=== 記述問題 A ===
レスリング強化についてのインタビューで、大学のジュニア強化の責任者とされているのは誰ですか。
=== 記述問題 B ===
レスリング強化についてのインタビュー記事の続きを書いてください。

=== 提示文 ===
● ● ● ●

栄和人・委員長「あるかもしれない。自分達は高校に進んでからレスリングを始めるのが普通だったが、今はキッズ時代からレスリングをやっているので、ジュニア選手の技術は素晴らしいものがある。しかし、勝負の世界で大切なことは闘争本能であり、負けず嫌いの気持ちだ。国内のライバル間で、あるいはトップ選手と若手選手との間で、闘争心と闘争心のぶつかり合いが頻繁に行われれば、全体の力が上がっていくと思う」
■「レスリングのステータスの向上が強化につながる」
――そのジュニアの強化については、どう考えていますか?
栄和人・委員長「ジュニアの強化は、高校が原喜彦(新潟・新潟県央工高教)、大学が小幡邦彦(山梨学院大コーチ)、女子が吉村祥子(エステティックTBC)の各コーチが責任者となっている。ナショナルチーム・コーチとしてジュニアの強化も私の責任となっているし、東京オリンピックでの勝利を目指すにはこの世代の強化が必要不可欠だ。連携し、しっかり強化したい。選手には明確な目標を持ってもらいたいと思う」
――そのために一番大事なことは?
栄和人・委員長「レスリングが魅力あるスポーツであることをアピールしていきたい。レスリングのステータスは、以前とは比べものにならないほど上がっているが、もっと上げていきたい」 世界的な俳優のアーノルド・シュワルツネッガーに気に入られ、スカウトされた(?)吉田沙保里。

● ● ● ●

=== 提示された情報 ===
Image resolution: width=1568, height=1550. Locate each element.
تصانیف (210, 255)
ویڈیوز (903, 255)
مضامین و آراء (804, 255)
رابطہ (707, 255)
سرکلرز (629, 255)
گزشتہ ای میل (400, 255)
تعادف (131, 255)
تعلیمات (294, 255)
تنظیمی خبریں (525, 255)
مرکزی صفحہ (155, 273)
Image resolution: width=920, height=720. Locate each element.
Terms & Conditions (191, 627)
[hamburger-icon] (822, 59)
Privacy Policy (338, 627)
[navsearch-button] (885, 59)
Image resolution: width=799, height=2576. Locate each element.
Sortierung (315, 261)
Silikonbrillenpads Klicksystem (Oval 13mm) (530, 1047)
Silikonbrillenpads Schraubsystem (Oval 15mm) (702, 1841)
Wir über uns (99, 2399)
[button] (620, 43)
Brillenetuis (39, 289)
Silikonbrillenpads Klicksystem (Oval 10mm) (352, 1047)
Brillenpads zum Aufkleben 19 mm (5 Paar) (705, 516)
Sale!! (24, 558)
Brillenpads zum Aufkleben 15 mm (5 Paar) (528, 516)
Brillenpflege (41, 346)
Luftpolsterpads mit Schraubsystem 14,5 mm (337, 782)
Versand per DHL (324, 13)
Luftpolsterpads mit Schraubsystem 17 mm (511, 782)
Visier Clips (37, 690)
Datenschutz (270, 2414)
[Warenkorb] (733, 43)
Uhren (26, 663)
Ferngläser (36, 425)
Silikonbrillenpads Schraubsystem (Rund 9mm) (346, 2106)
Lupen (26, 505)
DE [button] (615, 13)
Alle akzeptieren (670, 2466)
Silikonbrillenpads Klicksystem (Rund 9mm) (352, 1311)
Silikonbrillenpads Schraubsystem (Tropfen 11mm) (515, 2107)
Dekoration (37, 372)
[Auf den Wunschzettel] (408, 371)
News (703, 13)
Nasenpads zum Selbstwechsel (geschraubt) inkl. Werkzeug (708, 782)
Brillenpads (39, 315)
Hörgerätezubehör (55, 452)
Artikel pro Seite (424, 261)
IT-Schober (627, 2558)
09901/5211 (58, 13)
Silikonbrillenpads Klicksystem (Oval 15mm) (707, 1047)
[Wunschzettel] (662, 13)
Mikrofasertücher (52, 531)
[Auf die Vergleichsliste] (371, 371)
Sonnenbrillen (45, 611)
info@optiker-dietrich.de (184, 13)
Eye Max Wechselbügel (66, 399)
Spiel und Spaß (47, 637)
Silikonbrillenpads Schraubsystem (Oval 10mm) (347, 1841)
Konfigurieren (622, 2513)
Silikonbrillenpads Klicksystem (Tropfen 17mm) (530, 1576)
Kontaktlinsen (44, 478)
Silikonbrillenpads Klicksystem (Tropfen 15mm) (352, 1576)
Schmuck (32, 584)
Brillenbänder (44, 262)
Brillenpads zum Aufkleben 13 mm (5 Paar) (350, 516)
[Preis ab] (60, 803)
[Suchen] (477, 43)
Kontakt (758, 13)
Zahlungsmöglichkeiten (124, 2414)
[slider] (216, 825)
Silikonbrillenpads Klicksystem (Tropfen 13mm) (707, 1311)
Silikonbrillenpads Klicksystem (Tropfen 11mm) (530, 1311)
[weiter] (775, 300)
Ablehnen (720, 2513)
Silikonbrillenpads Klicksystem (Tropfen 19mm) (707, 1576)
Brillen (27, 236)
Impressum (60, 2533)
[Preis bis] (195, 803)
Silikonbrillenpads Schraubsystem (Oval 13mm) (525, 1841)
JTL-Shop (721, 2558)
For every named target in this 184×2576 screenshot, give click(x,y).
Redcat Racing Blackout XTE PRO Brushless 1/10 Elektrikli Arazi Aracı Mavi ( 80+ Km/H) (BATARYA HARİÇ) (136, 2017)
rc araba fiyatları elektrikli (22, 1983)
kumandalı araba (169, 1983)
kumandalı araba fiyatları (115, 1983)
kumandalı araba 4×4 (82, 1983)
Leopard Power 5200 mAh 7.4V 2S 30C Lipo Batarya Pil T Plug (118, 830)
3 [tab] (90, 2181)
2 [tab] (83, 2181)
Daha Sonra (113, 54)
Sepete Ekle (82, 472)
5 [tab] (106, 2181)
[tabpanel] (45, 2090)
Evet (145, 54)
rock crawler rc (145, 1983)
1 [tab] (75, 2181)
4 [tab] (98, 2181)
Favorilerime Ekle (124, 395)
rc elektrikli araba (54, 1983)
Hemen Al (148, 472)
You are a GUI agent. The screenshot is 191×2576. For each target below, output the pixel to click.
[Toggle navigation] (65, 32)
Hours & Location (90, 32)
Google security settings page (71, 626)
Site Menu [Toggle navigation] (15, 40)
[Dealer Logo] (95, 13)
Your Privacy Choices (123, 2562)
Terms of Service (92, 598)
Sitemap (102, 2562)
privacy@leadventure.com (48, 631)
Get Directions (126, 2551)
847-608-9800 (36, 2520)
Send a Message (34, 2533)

● ● ● ●

=== 記述解答 A ===
山梨学院大コーチの小幡邦彦コーチです。

=== 記述解答 B ===
栄和人・委員長「吉田沙保里の存在はレスリングのステータス向上に大きな力となっている。オリンピックで3大会連続金メダルを取ったことのみならず、講演、地方のキッズクラブでの指導、東日本大震災の被災地への訪問などの行動が、レスリングの存在を世間に認めさせた。バラエティー番組に出ることの批判はあるようだが、そのおかげでレスリングの存在が全国に浸透している。練習もやらずに番組出演ばかりしていては問題だが、吉田はやることをきちんとやっていて、結果を出している」
――強さだけを求める段階ではない、社会への貢献も必要、と。
栄和人・委員長「先日、福田会長や馳浩副会長、吉田沙保里、柔道の山下泰裕さんらと都内で行われた2020オリパラ東京大会成功シンポジウムに参加し、下村博文部科学大臣とも会いました。大臣からも『オリンピアンが全国で講演などを行うことで、2020年東京オリンピックへ向けての意識の高揚につながる。よろしく頼む』と言われた。強化だけでなく、全国で、レスリングのみならずオリンピックへ向けて意識を高めていくこともやっていきたい。それが最後は強化にはね返ってくる」
――オリンピックでの金メダル獲得には、ファンのサポートが絶対に必要ですね。日本のサッカーが「ワールドカップに出るのは当りまえ」くらい強くなったのは、人気が出て多くのファンからの応援を受け、時に厳しい視線を向けてくれているからだと思います。
栄和人・委員長「絶対に必要なことです。ファンの多さは強化につながります。これは強化委員長の仕事ではないと思いますが、試合会場が満員のお客さんで埋まるようなレスリング界をつくっていきたい」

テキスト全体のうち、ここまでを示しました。